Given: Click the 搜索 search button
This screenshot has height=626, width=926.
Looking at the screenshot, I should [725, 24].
==
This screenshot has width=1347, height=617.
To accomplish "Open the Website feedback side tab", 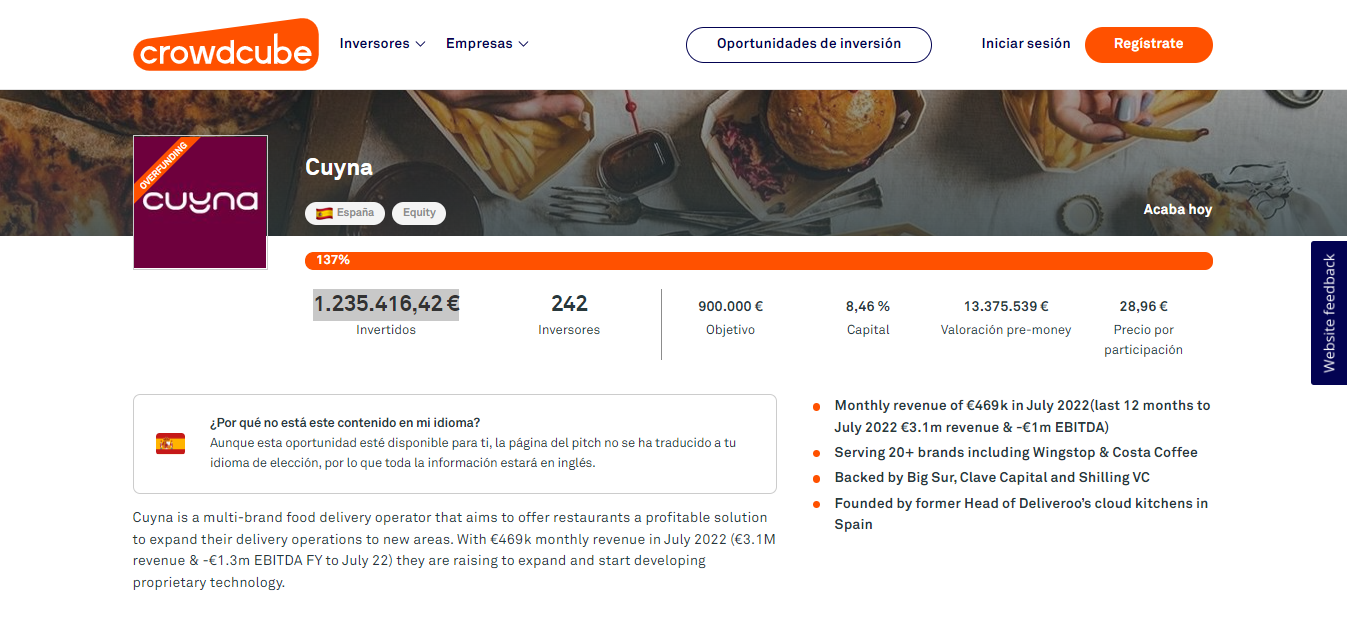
---
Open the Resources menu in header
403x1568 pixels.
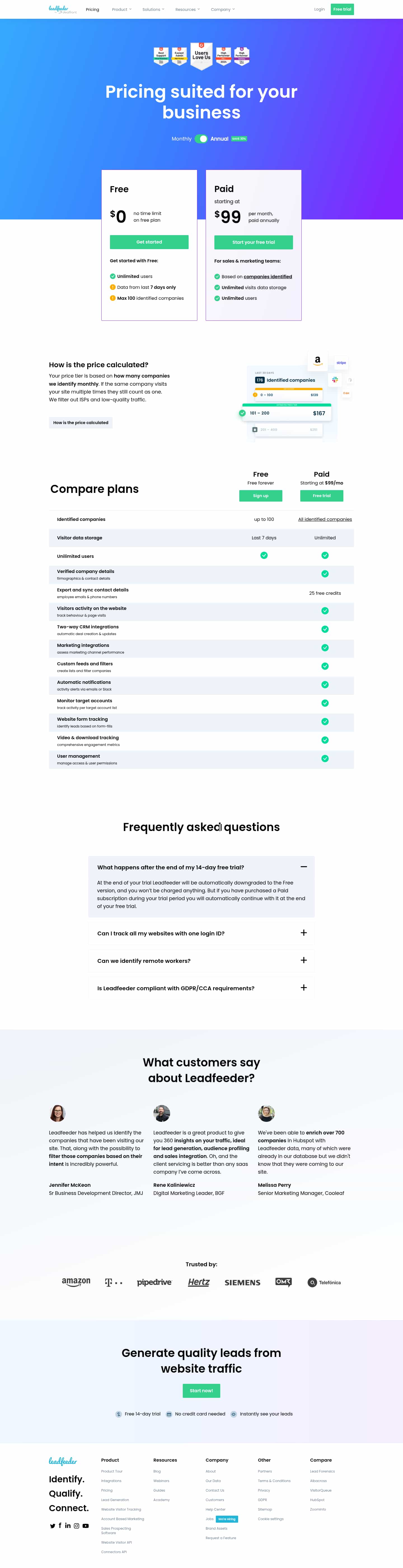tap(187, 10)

Action item:
Although the records above contain pictures, the copy should not; retype exactly the lines from the one containing "This screenshot has width=1347, height=617." through the one containing "the Website feedback".

Response area:
This screenshot has width=1347, height=617.
To accomplish "Open the Website feedback side tab", 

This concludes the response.